KARATEPE-ASLANTAŞ MİLLİ PARKI

Osmaniye’ ye 30 km mesafede, Kadirli ilçesinin 22 km. güney doğusundaki Aslantaş yöresinde, 1946 yılında başlatılan arkeolojik kazılar sonucunda, son Hitit (Eti) medeniyetine ait çeşitli eserlerin bulunması, bunların esas yerlerinin ve doğal çevreleri içinde onarılıp sergilenmesi amacıyla Türkiye’nin ilk Açık Hava Müzesi kurulmuştur.
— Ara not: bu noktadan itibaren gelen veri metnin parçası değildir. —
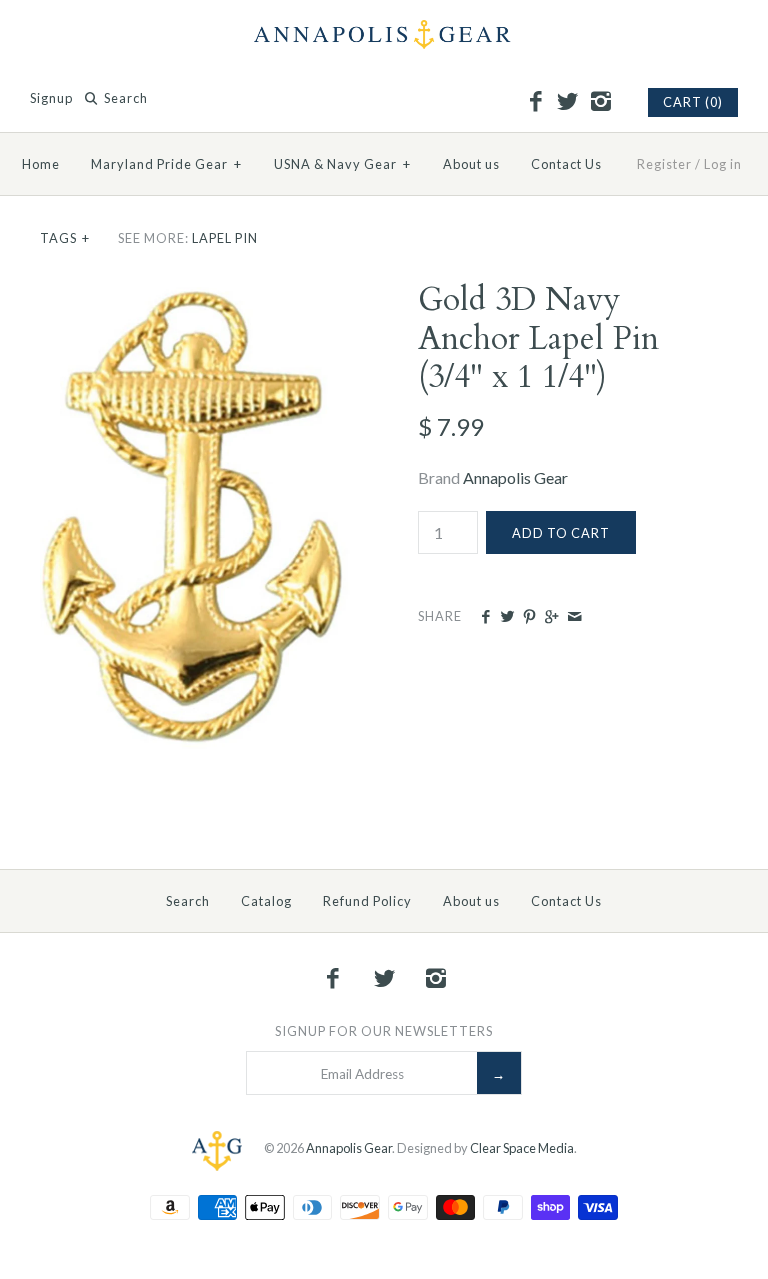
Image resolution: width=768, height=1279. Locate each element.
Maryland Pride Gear (166, 164)
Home (41, 164)
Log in (723, 164)
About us (471, 164)
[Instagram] (600, 102)
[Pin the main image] (529, 617)
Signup (51, 98)
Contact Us (566, 164)
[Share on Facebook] (484, 617)
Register (664, 164)
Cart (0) (693, 102)
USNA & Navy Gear (342, 164)
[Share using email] (574, 617)
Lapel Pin (225, 238)
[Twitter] (568, 102)
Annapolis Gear (515, 477)
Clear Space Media (522, 1149)
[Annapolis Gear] (384, 32)
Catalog (266, 901)
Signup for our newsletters (384, 1031)
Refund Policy (367, 901)
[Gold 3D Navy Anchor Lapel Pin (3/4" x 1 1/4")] (195, 293)
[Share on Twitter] (507, 617)
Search (188, 901)
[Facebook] (535, 102)
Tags (65, 238)
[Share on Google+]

Karatepe-Aslantaş Milli Parkı Akdeniz Bölgesinde, Osmaniye İl sınırları içinde, Kadirli ilçesi, Ceyhan nehri kıyısında yer almaktadır. Türkiye’nin önemli suları ve hidroelektrik amaçlı Aslantaş barajı, Milli Park içindedir.

KADİRLİ ALACAMİ

Kadirli merkezinde bulunan cami, Roma, Bizans ve Türk medeniyetlerini bir arada yaşatan bir özelliğe sahiptir.2. asrın başlarında Romalılar tarafından bir manastır olarak yapılmıştır. 5.asrın başlarında bir kilise ilave edilmiştir. Dulkadiroğlu Alaüddevle Bozkurt Bey’in oğlu sarı Kaplan namıyla anılan Kasım Bey, bu kiliseyi babası adına camiye çevirerek buraya “Alaüddevle Mescidi” adını vermiştir. Caminin üzerini de kurşunla kaplamıştır. (1480–1490)1865’ten 1921’e kadar aralıksız cami ve medrese olarak hizmet vermiştir. Yapının içindeki odalarda ise köyden gelen öğrenciler yatılı olarak kalmışlardır.1563 yılında tutulan Kars-zül Kadiriye Sancak defterinde Ala Cami civarındaki mahalle “ Ala Mescit Mahallesi” olarak geçmektedir.